Before Inverness and all those lovely day trips, was a 3 day weekend in Glasgow and I loved it. In a weird way, that was because it reminded me of home. Not sure why exactly, but a sun-drenched Sunday definitely contributed!
It was a perfect exploring day and we started with a bus ride to the riverside precinct where the Hydro (arena), the Armadillo (concert hall), the science museum and the transport museum all live on the Clyde river. The route to the Clyde took us through the city and it is a city with a fascinating history, some wonderful architecture and lots of stories.
It, of course, wouldn’t be a visit to Glasgow without seeing the statue of the Duke of Wellington, which has for many decades had a traffic cone on its head. Starting as a student prank, the authorities got sick of trying to stop people putting cones there and during the Commonwealth Games, even embraced it by giving him a gold one! Love it.
Glasgow is full of murals. Abstract ones, figurative ones and ones done for the Games in 2014. This one of St Mungo – patron saint of Glasgow as he might look in modern times – is possibly my favourite.
A part of regenerating the famous shipbuilding areas around the Clyde has been building things like the Armadillo (left) and the Hydro (right). I was a bit sad that so little of the industrial past is still there, but then again there is the Riverside Museum…
Because I love cars, trains and planes the museum was a total geek-out for me! It is full of not just vehicles but fashion, toys, guns and anything else you can think of relating to travel.

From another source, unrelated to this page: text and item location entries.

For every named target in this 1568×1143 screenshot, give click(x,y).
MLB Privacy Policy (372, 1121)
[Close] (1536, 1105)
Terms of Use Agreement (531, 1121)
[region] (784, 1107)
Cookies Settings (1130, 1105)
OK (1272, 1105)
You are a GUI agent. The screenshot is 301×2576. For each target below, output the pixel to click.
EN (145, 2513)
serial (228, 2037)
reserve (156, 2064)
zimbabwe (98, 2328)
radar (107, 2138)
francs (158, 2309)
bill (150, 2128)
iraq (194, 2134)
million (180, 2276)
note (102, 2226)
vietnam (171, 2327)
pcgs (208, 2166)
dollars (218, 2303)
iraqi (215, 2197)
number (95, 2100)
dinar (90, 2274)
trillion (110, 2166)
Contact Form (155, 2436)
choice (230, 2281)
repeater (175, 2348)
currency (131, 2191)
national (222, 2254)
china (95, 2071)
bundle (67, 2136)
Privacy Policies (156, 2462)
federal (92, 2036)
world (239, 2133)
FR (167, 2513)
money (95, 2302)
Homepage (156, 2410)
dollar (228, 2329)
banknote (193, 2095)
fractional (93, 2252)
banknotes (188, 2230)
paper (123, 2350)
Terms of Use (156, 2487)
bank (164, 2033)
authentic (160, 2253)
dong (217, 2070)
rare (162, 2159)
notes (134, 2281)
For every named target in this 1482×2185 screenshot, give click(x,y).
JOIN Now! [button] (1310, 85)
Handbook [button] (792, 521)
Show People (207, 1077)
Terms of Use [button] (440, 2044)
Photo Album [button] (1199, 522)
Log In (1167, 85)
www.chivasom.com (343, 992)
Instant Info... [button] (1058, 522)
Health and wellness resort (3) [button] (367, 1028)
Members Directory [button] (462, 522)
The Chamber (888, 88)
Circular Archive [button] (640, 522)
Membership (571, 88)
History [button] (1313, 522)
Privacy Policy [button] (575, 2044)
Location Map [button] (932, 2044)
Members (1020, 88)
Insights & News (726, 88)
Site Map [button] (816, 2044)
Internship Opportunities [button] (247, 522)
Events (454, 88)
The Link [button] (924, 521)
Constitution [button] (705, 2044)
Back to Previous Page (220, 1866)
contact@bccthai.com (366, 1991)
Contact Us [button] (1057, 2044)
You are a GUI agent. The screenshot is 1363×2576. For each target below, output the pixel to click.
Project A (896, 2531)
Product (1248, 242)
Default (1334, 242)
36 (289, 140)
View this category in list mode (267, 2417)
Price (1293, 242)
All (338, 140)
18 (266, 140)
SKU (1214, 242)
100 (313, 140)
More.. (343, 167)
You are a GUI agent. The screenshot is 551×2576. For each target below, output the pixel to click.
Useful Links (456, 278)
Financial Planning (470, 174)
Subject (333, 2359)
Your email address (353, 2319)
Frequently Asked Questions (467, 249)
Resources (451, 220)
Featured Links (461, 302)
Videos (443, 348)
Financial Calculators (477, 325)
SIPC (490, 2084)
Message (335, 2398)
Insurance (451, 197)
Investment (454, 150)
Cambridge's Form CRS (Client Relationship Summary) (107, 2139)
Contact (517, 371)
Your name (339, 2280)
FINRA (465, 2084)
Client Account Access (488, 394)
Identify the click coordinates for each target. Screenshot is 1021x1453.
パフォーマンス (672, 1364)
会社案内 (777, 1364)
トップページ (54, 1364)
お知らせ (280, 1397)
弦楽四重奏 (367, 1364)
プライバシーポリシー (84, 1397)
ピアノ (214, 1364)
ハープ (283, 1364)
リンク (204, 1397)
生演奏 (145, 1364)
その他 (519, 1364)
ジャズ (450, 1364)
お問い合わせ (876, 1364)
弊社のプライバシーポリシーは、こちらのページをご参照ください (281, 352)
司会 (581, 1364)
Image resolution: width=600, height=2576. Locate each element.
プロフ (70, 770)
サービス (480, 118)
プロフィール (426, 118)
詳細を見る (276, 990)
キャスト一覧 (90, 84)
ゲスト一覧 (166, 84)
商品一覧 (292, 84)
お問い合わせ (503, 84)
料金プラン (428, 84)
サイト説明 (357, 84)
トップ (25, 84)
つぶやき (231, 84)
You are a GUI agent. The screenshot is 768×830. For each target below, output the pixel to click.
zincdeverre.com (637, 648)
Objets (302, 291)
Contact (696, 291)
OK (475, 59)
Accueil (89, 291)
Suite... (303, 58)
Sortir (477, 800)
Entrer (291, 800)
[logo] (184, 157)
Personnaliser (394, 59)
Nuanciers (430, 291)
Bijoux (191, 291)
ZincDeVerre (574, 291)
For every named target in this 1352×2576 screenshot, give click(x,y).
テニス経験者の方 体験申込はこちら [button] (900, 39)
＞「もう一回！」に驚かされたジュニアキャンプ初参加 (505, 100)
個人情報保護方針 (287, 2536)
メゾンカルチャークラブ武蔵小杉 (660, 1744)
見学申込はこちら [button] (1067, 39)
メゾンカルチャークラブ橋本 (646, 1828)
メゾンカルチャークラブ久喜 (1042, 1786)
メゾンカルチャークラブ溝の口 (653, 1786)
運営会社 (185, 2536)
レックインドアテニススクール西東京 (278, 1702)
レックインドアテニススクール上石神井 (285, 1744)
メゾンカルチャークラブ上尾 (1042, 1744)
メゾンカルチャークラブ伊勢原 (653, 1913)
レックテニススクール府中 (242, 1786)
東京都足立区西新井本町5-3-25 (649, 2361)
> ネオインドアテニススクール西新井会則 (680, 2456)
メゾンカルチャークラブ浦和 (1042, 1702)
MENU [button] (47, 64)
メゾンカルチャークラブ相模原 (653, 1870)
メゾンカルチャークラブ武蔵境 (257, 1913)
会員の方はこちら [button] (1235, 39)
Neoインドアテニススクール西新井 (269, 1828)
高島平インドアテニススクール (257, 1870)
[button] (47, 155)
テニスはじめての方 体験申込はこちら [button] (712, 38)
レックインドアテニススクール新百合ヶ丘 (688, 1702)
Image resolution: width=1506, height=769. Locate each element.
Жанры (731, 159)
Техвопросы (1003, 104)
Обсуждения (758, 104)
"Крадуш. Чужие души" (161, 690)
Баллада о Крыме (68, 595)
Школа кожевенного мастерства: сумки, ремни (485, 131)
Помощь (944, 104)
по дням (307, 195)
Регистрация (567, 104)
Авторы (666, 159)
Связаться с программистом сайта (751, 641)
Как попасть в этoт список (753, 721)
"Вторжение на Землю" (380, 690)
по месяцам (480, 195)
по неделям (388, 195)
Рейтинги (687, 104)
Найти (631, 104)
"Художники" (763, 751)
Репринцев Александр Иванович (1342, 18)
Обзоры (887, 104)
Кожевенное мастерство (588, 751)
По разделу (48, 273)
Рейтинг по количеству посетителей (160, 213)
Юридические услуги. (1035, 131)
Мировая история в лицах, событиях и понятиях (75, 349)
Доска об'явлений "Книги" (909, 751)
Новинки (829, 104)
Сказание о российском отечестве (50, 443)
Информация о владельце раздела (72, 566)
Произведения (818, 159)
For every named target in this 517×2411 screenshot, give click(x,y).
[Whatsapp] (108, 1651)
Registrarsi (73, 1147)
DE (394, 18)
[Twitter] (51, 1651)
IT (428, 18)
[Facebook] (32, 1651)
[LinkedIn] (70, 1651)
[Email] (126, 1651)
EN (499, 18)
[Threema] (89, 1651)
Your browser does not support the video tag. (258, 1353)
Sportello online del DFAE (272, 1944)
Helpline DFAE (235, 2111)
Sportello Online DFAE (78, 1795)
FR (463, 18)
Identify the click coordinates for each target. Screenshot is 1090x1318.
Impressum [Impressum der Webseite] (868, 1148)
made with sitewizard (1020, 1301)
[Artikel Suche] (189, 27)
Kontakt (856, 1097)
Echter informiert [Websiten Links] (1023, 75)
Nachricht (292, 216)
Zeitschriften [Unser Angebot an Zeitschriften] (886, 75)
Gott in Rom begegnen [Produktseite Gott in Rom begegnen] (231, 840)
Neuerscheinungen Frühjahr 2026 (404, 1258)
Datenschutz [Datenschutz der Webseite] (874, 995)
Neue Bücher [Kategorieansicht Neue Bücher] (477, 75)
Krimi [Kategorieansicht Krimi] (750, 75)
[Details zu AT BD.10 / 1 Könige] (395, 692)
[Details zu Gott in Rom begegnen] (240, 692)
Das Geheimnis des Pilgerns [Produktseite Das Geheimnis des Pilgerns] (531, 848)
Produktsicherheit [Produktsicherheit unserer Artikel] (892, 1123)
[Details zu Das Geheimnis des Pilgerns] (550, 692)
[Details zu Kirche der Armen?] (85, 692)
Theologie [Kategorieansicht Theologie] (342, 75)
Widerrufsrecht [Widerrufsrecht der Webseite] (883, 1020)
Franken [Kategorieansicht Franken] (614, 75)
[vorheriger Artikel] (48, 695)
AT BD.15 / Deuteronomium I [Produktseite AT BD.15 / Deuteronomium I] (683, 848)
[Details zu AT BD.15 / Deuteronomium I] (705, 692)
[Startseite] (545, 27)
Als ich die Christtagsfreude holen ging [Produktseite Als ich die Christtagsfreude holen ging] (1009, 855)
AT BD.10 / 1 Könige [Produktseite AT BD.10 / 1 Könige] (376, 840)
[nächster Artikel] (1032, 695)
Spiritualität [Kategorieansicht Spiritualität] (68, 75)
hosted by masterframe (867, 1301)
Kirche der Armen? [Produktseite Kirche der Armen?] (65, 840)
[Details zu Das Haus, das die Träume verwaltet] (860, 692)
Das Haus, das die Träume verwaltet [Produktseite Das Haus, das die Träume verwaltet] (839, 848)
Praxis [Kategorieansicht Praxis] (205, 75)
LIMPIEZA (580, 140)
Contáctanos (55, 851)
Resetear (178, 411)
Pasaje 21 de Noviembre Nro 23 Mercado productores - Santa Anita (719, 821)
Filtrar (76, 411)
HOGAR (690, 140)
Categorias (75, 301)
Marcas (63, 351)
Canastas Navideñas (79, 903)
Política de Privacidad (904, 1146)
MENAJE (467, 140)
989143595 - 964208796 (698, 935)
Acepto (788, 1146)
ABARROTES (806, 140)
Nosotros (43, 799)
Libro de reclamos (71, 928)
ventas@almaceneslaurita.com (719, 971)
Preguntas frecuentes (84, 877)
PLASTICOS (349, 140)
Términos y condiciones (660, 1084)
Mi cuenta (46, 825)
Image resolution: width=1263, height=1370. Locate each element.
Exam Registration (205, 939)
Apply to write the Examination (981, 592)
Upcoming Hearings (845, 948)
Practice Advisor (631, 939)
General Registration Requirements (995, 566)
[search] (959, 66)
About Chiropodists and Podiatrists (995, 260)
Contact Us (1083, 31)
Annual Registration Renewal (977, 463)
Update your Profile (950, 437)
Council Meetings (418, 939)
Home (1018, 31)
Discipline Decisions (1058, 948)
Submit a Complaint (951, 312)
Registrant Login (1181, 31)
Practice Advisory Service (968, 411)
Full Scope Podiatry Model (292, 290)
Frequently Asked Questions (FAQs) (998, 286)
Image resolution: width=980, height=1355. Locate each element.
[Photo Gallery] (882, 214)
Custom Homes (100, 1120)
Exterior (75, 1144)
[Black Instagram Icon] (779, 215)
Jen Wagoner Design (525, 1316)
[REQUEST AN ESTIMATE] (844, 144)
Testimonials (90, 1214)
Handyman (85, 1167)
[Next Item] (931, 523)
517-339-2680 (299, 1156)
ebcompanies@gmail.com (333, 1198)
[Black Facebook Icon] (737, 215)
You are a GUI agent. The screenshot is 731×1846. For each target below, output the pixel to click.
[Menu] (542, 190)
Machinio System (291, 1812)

I love that this photo has a bit of everything the Riverside has to offer…
Road safety information for children – cute!
We then went to the Kelvingrove Museum to see an exhibition of DC Comics artist Frank Quitely, and to see Glasgow University and the Kelvingrove park.
The River Kelvin flows through the park giving Kelvingrove its name and everyone was out in the sun!
The Kelvingrove Museum contains an eclectic mix of old masters, natural history, fossils, special exhibitions like the one we saw and, yes, that’s a full sized spitfire!
After all this museum-ing, I finished the day with a trip to St Mungo’s Cathedral and the Necropolis that looks down over Glasgow. Sadly the cathedral was just closing for the day. I got there late because I’d had to stop by our hotel on the way to pick up a fresh battery for my camera! But the necropolis was wonderful.
View of the back of St Mungos Cathedral from the Necropolis
Looking down past some of the memorials on the Necropolis to the city you can see how high it is
By the end of the day clouds had rolled in and that was the end of our sunshine. The next day – Monday – it rained on us (lightly) as we carried our packs to Queen St for the train to Inverness.
Seen from the intercity train this has to be the cone of an old volcano, right?
This was the third of two fairly long train trips we did and so much of the scenery was just stunning. Lochs nestled at the feet of tall hills and mountains. Other than the sheer frequency of logging areas (which is partly to do with an attempt to reforest the country that went awry), it was pasture, fishing and wilderness much of the way.